À quoi sert Twitter ?

Si vous avez l’impression que ce post fera la polémique quant à M. Musk, rassurez-vous qu’il n’a rien à voir avec. C’est plutôt mon effort d’estimer la valeur du temps que j’y passe, Si vous profitez de Twitter en soi, ignorez ce que je vais écrire — la question du jour concerne seulement s’il vaut le coup en tant que publicité pour son blog.

J’ai maintenant deux ans entiers de données sur cette question :

Pour vous rappeler les totaux, il y avait 9 234 vues en 2021, et 18 092 en 2022.

On peut facilement voir qu’il vaut beaucoup la peine de faire tout et n’importe quoi pour Google. Je dois à Anne-Marie pour m’avoir expliqué comment régler des pages manquées avec Google Search Console. Mais on parle de Twitter. Il semblerait que le traffic est haussé deux fois et la partie qui vient de Twitter aussi, alors ça marche, hein ?

Mais c’est en fait pas le cas. Presque tout la différence vient d’un seul post :

Sans ce post, il y a presque aucune différence. Disons que seulement 700 vues viennent de Twitter — il ne reste qu’environ 700 vues pendant le reste de l’année, 10 % plus que l’année précédente. C’est donc en fait une perte par comparaison — 6,7 % versus 4,0 % (si on enlève les chiffres du post sur Équipe 1er Degré.).

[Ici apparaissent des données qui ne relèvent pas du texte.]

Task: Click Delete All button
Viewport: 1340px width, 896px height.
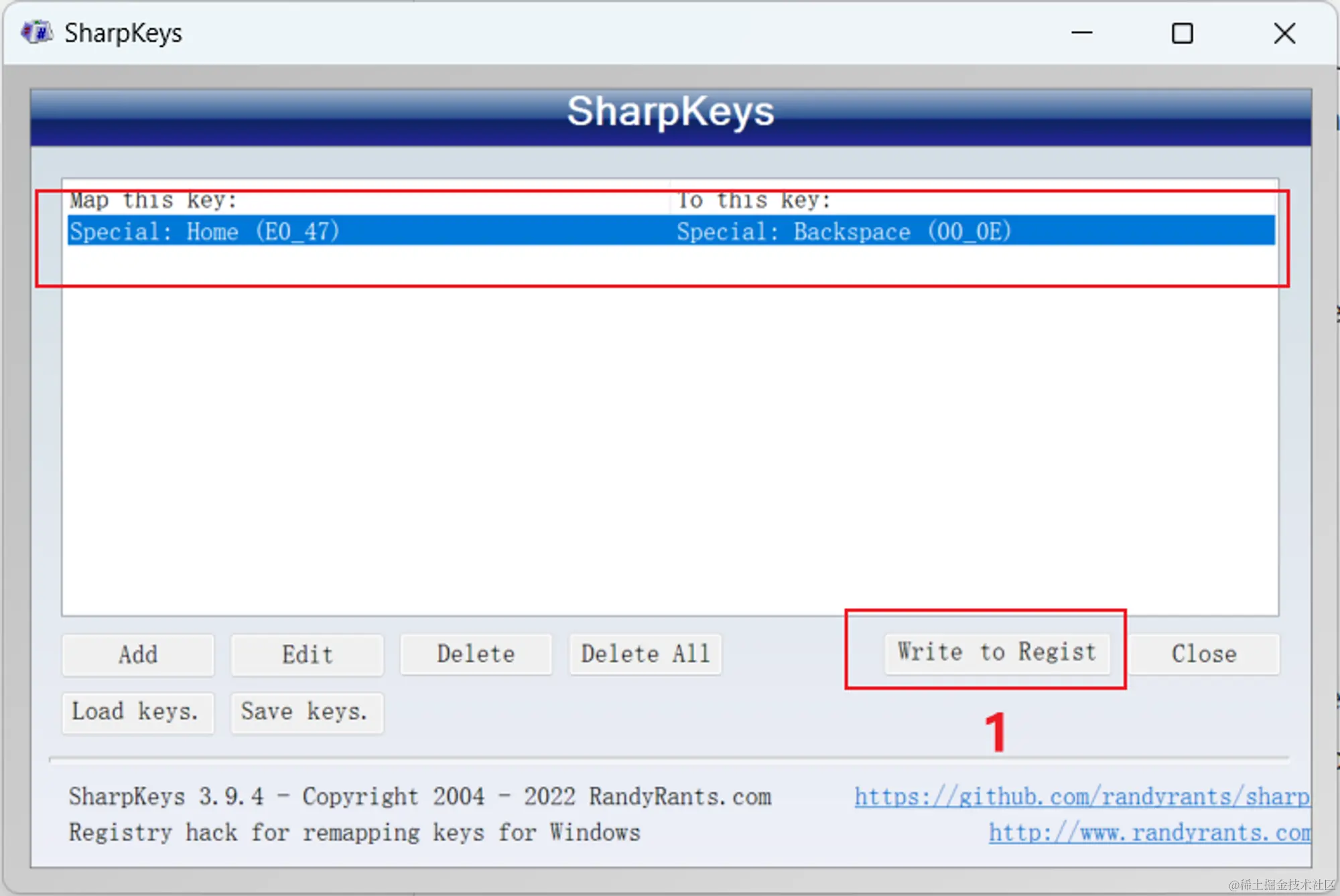Action: point(645,654)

D’autre part, je dois compter que j’y ai fait plusieurs de mes connaissances préférées (voilà, voilà et surtout voilà). Et l’article sur moi n’aurait jamais paru dans Le Journal du Centre sans avoir été retweeté par l’office de tourisme en Nièvre. Presque tous les « petits miracles » du blog viennent de Twitter et nulle part ailleurs.

D’autre autre part, je trouve Twitter très stressant. Les abonnés des blogs comprennent bien qu’ils sont des invités chez les écrivains. Si on n’aime pas ce que quelqu’un écrit sur leur blog, pas besoin de le lire. Désabonnez si vous n’êtes pas content. Mais franchement, ça n’arrive jamais pour moi — je connais les attitudes de ceux qui je suis, et si je n’aime pas une colonne où on enfourche un peu trop leur dada, je saute par-dessus du bouton « aimer » et attends la prochaine. Je crois que c’est pareil pour beaucoup de monde.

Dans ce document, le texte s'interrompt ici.